Sunday, April 14, 2013

Patterns gone awry and aright and all over the wall















....and what's wrong with this picture?
Earlier in the week I was working out the top half of the robe pattern, trying a couple of different versions of sleeves,  and basted one on upside down.  I immediately thought of having to hold my arm over my head all the time just to wear the robe, then I started thinking about how we try so hard to change our bodies to fit fashion, and then I wandered way off track into Italo Calvino's "Invisible Cities" territory and  imagined a city of people whose bodies have mutated to accommodate the shoddiness of the garment industry.
That was about as far down that path as I cared to wander.

... paths, brains, wandering ...here is a diagram of the map our brain makes to locate ourselves in space-- for example, to remember where your car is in a parking lot.

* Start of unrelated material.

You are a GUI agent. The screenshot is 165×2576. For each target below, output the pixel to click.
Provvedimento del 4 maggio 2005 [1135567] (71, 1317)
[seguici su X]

Here's Neil Burgess explaining the idea in this TED talk 





Here is how is how we span space in steel.  Looks familiar. The structure itself is a construction of the force diagram as it appears in a physics book.

...close enough, anyway.  The point is that the same pattern that holds up the physical world around us is also inside of us, tracking where we are and where we've been.























This is an example of  a typical Islamic decorative motif.  Our aesthetic preference for complex triangulated geometry looks an awful lot like what our brain is doing when we're making a mental note of where the car is parked. Amazing.